Activity:
For every record below, write out an exact copy.

Collected data entries:
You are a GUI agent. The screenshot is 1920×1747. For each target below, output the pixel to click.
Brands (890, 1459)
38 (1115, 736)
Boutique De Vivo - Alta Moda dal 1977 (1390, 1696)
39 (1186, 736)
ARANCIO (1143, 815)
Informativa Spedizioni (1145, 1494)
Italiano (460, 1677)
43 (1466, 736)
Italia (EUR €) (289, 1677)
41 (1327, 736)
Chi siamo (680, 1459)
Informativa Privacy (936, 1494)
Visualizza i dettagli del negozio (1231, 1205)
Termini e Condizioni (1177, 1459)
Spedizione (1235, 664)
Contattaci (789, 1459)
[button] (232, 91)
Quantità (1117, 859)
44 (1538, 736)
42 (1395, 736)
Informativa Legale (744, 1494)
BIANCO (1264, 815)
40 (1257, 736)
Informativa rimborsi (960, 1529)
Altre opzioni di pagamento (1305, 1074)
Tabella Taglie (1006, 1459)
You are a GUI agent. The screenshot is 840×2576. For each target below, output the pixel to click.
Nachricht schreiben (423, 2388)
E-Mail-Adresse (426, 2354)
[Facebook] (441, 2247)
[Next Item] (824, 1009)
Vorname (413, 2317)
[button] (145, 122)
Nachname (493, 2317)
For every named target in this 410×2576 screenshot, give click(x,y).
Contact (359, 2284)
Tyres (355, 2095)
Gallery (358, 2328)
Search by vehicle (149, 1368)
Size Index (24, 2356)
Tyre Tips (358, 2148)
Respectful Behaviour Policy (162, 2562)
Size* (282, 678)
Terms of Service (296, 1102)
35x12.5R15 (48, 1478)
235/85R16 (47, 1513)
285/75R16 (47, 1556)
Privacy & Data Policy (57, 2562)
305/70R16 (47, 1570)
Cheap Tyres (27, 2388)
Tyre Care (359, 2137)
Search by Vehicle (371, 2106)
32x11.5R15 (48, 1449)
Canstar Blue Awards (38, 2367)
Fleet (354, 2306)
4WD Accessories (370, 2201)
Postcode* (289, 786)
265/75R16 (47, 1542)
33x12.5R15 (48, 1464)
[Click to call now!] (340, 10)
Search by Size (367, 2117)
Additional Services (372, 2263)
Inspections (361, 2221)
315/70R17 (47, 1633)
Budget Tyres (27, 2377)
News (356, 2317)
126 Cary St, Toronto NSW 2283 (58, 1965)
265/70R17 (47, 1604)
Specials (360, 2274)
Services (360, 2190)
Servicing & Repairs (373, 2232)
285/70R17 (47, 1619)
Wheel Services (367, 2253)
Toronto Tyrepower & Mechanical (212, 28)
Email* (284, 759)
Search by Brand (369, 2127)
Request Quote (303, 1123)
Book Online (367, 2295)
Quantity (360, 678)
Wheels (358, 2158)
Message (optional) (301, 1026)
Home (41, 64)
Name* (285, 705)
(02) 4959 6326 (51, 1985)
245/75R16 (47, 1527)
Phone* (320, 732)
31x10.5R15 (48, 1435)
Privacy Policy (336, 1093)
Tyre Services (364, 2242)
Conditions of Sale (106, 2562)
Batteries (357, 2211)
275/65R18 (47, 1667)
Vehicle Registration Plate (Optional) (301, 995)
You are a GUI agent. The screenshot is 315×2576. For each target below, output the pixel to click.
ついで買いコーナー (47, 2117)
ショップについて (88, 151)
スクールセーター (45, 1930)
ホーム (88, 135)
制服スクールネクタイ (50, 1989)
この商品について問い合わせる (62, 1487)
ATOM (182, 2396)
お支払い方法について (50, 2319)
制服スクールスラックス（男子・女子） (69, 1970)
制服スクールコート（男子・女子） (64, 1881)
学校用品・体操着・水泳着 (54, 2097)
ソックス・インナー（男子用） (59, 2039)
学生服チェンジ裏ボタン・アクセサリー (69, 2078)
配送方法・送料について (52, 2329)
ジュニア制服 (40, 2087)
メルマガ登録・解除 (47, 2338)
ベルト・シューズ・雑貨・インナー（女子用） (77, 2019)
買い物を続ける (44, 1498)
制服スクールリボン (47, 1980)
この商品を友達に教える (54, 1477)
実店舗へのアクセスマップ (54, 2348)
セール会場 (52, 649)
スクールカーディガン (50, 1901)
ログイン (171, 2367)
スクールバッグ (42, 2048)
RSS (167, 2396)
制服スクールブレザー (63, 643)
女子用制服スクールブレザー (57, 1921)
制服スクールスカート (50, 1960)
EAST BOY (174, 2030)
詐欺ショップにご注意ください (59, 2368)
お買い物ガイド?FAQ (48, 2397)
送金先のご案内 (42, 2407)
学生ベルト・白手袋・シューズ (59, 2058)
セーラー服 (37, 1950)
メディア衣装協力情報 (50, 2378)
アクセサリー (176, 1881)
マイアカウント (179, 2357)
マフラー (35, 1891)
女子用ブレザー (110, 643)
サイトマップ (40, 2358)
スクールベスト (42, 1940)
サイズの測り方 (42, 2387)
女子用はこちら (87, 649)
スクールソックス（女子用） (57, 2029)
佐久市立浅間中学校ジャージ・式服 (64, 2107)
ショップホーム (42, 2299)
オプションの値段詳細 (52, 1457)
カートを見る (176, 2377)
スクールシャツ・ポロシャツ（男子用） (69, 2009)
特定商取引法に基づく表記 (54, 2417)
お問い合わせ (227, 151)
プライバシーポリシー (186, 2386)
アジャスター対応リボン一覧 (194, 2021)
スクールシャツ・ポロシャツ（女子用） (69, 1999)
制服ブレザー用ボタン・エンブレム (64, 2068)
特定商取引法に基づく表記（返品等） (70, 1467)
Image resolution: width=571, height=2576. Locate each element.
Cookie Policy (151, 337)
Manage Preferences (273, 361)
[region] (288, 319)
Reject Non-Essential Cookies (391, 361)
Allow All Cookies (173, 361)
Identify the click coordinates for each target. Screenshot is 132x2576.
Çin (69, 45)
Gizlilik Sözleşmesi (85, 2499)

Solved problem:
You are a GUI agent. The screenshot is 1920×1747. For each target below, output the pixel to click.
Brands (890, 1459)
38 (1115, 736)
Boutique De Vivo - Alta Moda dal 1977 (1390, 1696)
39 (1186, 736)
ARANCIO (1143, 815)
Informativa Spedizioni (1145, 1494)
Italiano (460, 1677)
43 (1466, 736)
Italia (EUR €) (289, 1677)
41 (1327, 736)
Chi siamo (680, 1459)
Informativa Privacy (936, 1494)
Visualizza i dettagli del negozio (1231, 1205)
Termini e Condizioni (1177, 1459)
Spedizione (1235, 664)
Contattaci (789, 1459)
[button] (232, 91)
Quantità (1117, 859)
44 (1538, 736)
42 (1395, 736)
Informativa Legale (744, 1494)
BIANCO (1264, 815)
40 (1257, 736)
Informativa rimborsi (960, 1529)
Altre opzioni di pagamento (1305, 1074)
Tabella Taglie (1006, 1459)
You are a GUI agent. The screenshot is 840×2576. For each target below, output the pixel to click.
Nachricht schreiben (423, 2388)
E-Mail-Adresse (426, 2354)
[Facebook] (441, 2247)
[Next Item] (824, 1009)
Vorname (413, 2317)
[button] (145, 122)
Nachname (493, 2317)
For every named target in this 410×2576 screenshot, give click(x,y).
Contact (359, 2284)
Tyres (355, 2095)
Gallery (358, 2328)
Search by vehicle (149, 1368)
Size Index (24, 2356)
Tyre Tips (358, 2148)
Respectful Behaviour Policy (162, 2562)
Size* (282, 678)
Terms of Service (296, 1102)
35x12.5R15 (48, 1478)
235/85R16 (47, 1513)
285/75R16 (47, 1556)
Privacy & Data Policy (57, 2562)
305/70R16 (47, 1570)
Cheap Tyres (27, 2388)
Tyre Care (359, 2137)
Search by Vehicle (371, 2106)
32x11.5R15 (48, 1449)
Canstar Blue Awards (38, 2367)
Fleet (354, 2306)
4WD Accessories (370, 2201)
Postcode* (289, 786)
265/75R16 (47, 1542)
33x12.5R15 (48, 1464)
[Click to call now!] (340, 10)
Search by Size (367, 2117)
Additional Services (372, 2263)
Inspections (361, 2221)
315/70R17 (47, 1633)
Budget Tyres (27, 2377)
News (356, 2317)
126 Cary St, Toronto NSW 2283 (58, 1965)
265/70R17 (47, 1604)
Specials (360, 2274)
Services (360, 2190)
Servicing & Repairs (373, 2232)
285/70R17 (47, 1619)
Wheel Services (367, 2253)
Toronto Tyrepower & Mechanical (212, 28)
Email* (284, 759)
Search by Brand (369, 2127)
Request Quote (303, 1123)
Book Online (367, 2295)
Quantity (360, 678)
Wheels (358, 2158)
Message (optional) (301, 1026)
Home (41, 64)
Name* (285, 705)
(02) 4959 6326 (51, 1985)
245/75R16 (47, 1527)
Phone* (320, 732)
31x10.5R15 (48, 1435)
Privacy Policy (336, 1093)
Tyre Services (364, 2242)
Conditions of Sale (106, 2562)
Batteries (357, 2211)
275/65R18 (47, 1667)
Vehicle Registration Plate (Optional) (301, 995)
You are a GUI agent. The screenshot is 315×2576. For each target below, output the pixel to click.
ついで買いコーナー (47, 2117)
ショップについて (88, 151)
スクールセーター (45, 1930)
ホーム (88, 135)
制服スクールネクタイ (50, 1989)
この商品について問い合わせる (62, 1487)
ATOM (182, 2396)
お支払い方法について (50, 2319)
制服スクールスラックス（男子・女子） (69, 1970)
制服スクールコート（男子・女子） (64, 1881)
学校用品・体操着・水泳着 (54, 2097)
ソックス・インナー（男子用） (59, 2039)
学生服チェンジ裏ボタン・アクセサリー (69, 2078)
配送方法・送料について (52, 2329)
ジュニア制服 (40, 2087)
メルマガ登録・解除 (47, 2338)
ベルト・シューズ・雑貨・インナー（女子用） (77, 2019)
買い物を続ける (44, 1498)
制服スクールリボン (47, 1980)
この商品を友達に教える (54, 1477)
実店舗へのアクセスマップ (54, 2348)
セール会場 (52, 649)
スクールカーディガン (50, 1901)
ログイン (171, 2367)
スクールバッグ (42, 2048)
RSS (167, 2396)
制服スクールブレザー (63, 643)
女子用制服スクールブレザー (57, 1921)
制服スクールスカート (50, 1960)
EAST BOY (174, 2030)
詐欺ショップにご注意ください (59, 2368)
お買い物ガイド?FAQ (48, 2397)
送金先のご案内 (42, 2407)
学生ベルト・白手袋・シューズ (59, 2058)
セーラー服 (37, 1950)
メディア衣装協力情報 (50, 2378)
アクセサリー (176, 1881)
マイアカウント (179, 2357)
マフラー (35, 1891)
女子用ブレザー (110, 643)
サイトマップ (40, 2358)
スクールベスト (42, 1940)
サイズの測り方 (42, 2387)
女子用はこちら (87, 649)
スクールソックス（女子用） (57, 2029)
佐久市立浅間中学校ジャージ・式服 (64, 2107)
ショップホーム (42, 2299)
オプションの値段詳細 (52, 1457)
カートを見る (176, 2377)
スクールシャツ・ポロシャツ（男子用） (69, 2009)
特定商取引法に基づく表記 (54, 2417)
お問い合わせ (227, 151)
プライバシーポリシー (186, 2386)
アジャスター対応リボン一覧 (194, 2021)
スクールシャツ・ポロシャツ（女子用） (69, 1999)
制服ブレザー用ボタン・エンブレム (64, 2068)
特定商取引法に基づく表記（返品等） (70, 1467)
Image resolution: width=571, height=2576. Locate each element.
Cookie Policy (151, 337)
Manage Preferences (273, 361)
[region] (288, 319)
Reject Non-Essential Cookies (391, 361)
Allow All Cookies (173, 361)
Identify the click coordinates for each target. Screenshot is 132x2576.
Çin (69, 45)
Gizlilik Sözleşmesi (85, 2499)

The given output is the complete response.